Movie Review: ‘Before You Know It’

With a note perfect cast, quick-witted script and direction to match, Before You Know It, Hannah Pearl Utt’s marks a terrific directorial debut.

With a note perfect cast, quick-witted script and direction to match, Before You Know It, marks a terrific directorial debut for Hannah Pearl Utt.

Written by Utt and Jen Tullock, who also stars in the film, it centers on a family who live above a small independent theater that they run in New York City. Utt plays Rachel, a stage manager and seemingly the only sane adult of the bunch. Her sister, Jackie (Tullock), is an actress who is as flaky as they come, which irritates her daughter, the level-headed Dodge (Oona Yaffe). Add their

When their father, Mel (Mandy Pantinkin), a playwright who is definitely the complete combination of his two daughters, suddenly dies, the two sisters are told by the father’s lawyer (Ben Becher, who kills his quick but funny role), that they never really owned the theatre at all. Their mother owns it. The mother that Mel said died when they were both kids.The mother who is very much alive and the star of a popular daytime soap. You know, that mother (played to the hilt by Judith Light).

The two covertly seek her out and attempt to get her to sign the deed over to them. As this is going on, Dodge is having a crisis of her own so she seeks stability with the theatre’s accountant, Charles (Mike Colter) and his daughter.

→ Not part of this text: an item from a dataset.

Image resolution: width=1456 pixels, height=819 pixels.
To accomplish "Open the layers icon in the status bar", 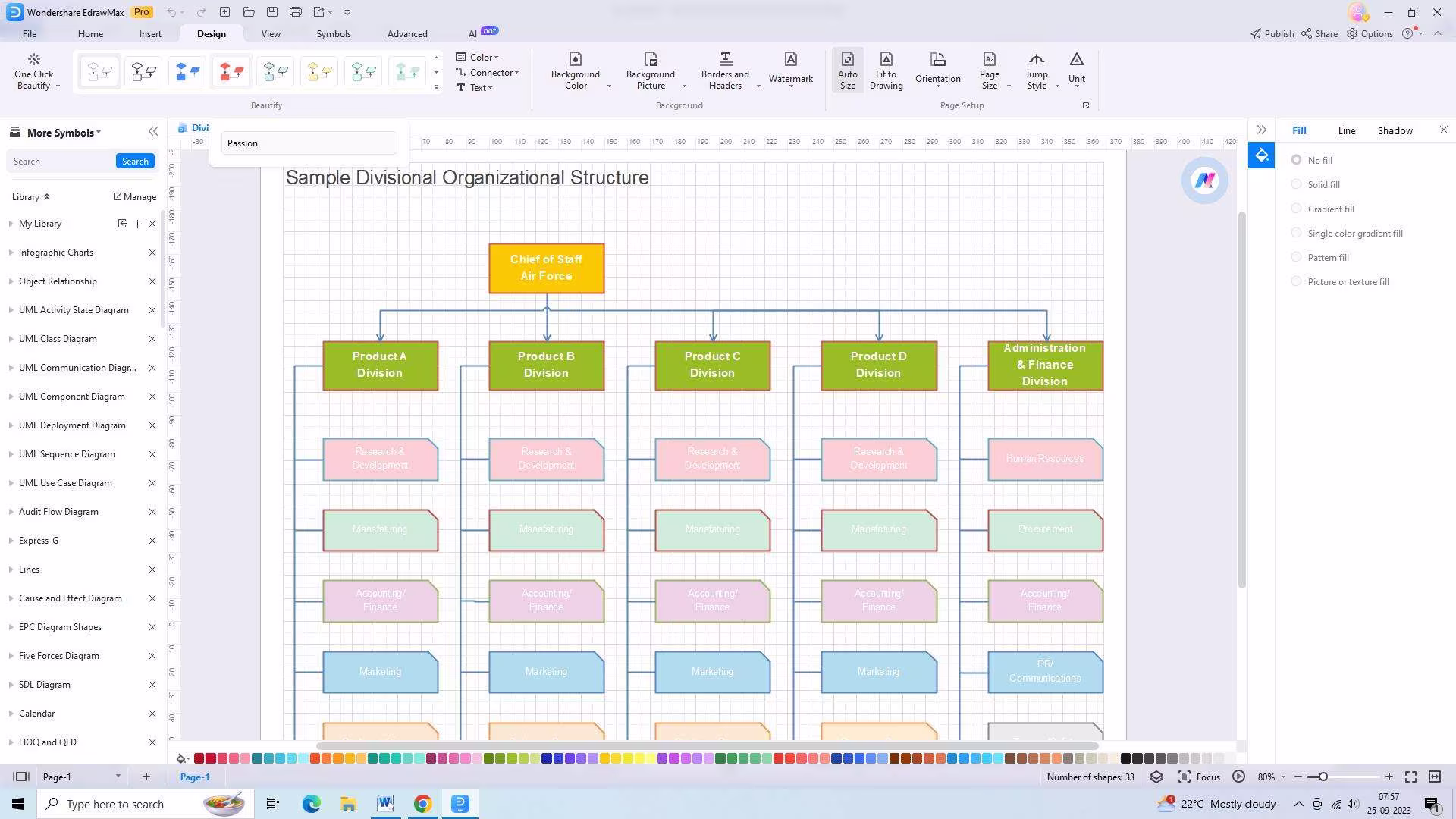I will point(1156,777).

This is the kind of film where you know everything will work out in the end but it’s the fun and enjoyment that you get watching the characters and the journey they are having. The acting is wonderful (Alec Baldwin also appears as a deadpan psychiatrist) and Utt does a wonderful job of bringing that energy of New York City into each frame of the film. This is absolutely one of those films that’s just gets better and better with each viewing.